(EXERCISE INPUT)
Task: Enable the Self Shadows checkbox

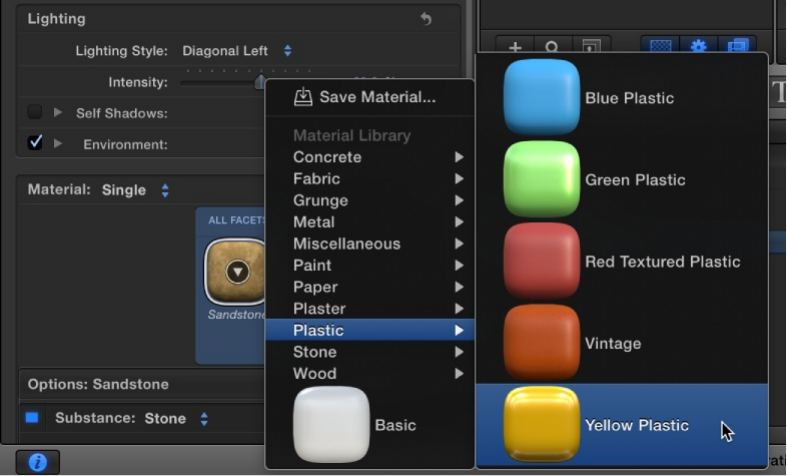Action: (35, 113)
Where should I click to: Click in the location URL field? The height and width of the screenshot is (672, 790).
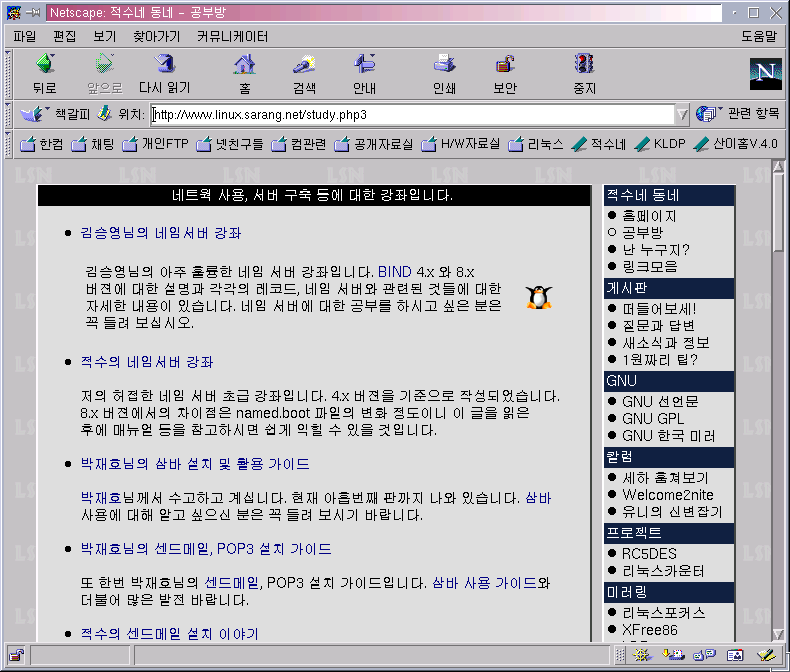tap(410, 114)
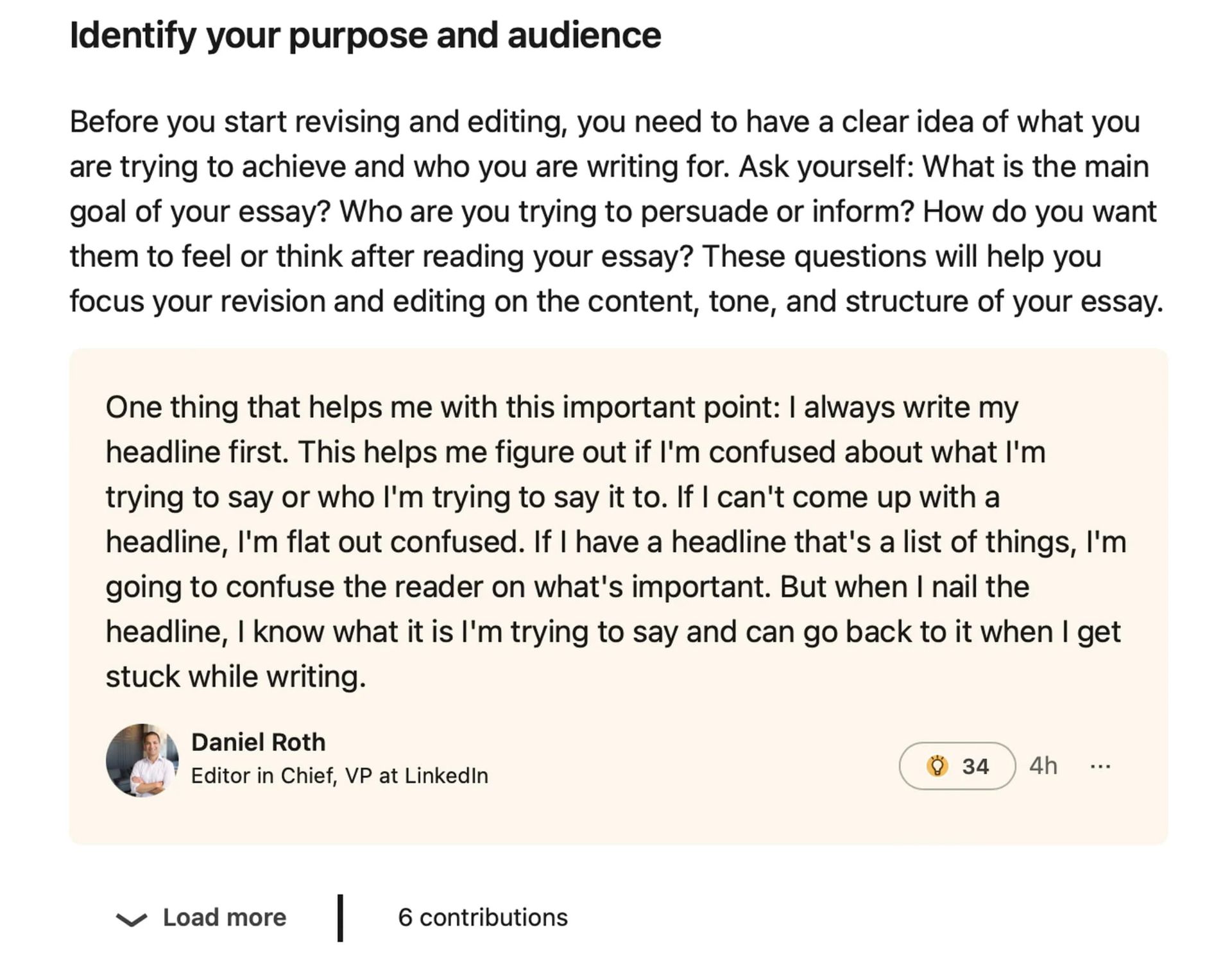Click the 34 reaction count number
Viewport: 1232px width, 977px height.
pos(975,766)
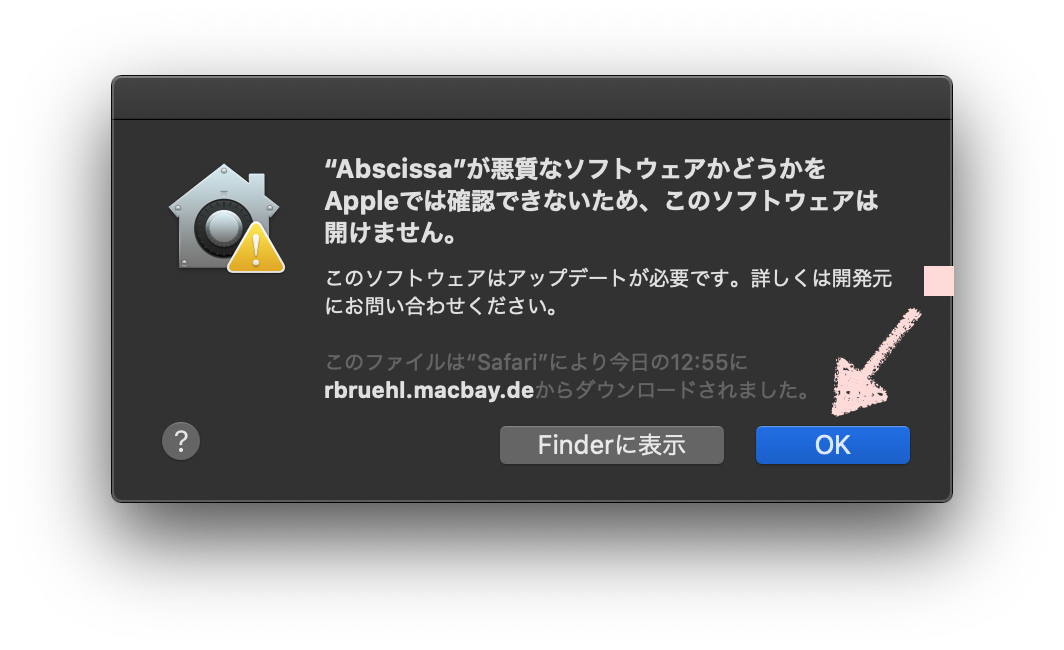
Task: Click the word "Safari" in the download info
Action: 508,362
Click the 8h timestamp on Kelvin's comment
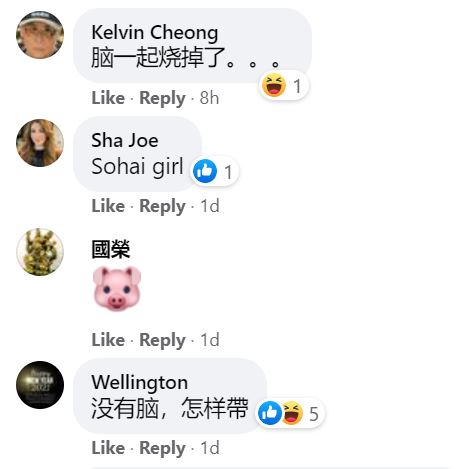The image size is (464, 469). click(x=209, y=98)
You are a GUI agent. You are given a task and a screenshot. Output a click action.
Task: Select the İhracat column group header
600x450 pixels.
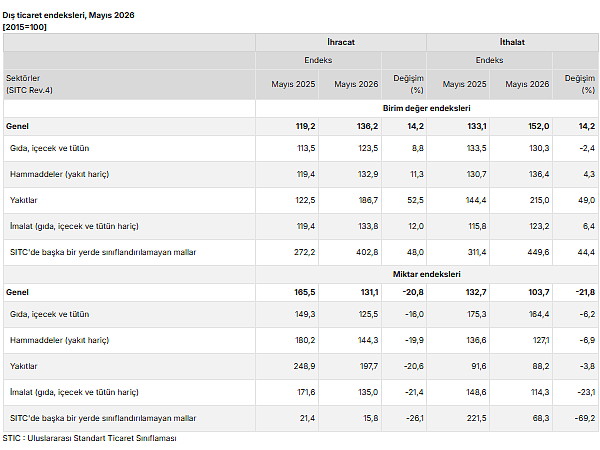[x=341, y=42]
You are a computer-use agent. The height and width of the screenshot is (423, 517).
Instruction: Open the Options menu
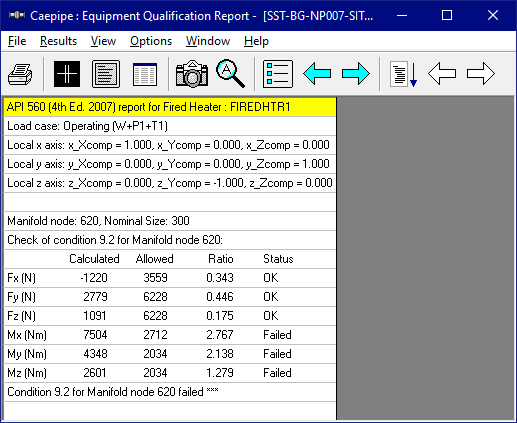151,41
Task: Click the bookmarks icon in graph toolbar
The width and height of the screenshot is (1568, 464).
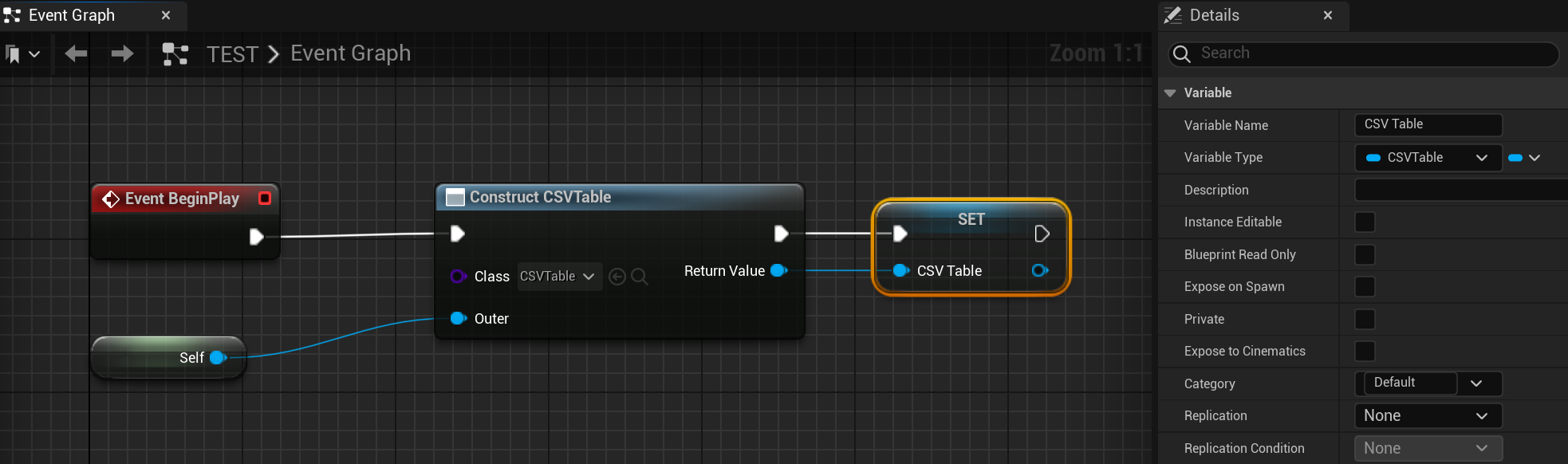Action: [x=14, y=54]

(YOUR GOAL) Rewrite the rows, beginning at the line that contains "You are a GUI" and continuing through the last row, with "screenshot" replaced by "image" and everything else left as it is. Leave the pictures out of your answer.

(RESPONSE)
You are a GUI agent. You are given a task and a image. Output a click action.
Task: Select the İhracat column group header
600x450 pixels.
[x=341, y=42]
You are a computer-use agent. The height and width of the image is (423, 517).
Instruction: Open the Options menu
151,41
Task: Click the bookmarks icon in graph toolbar
The width and height of the image is (1568, 464).
Action: [x=14, y=54]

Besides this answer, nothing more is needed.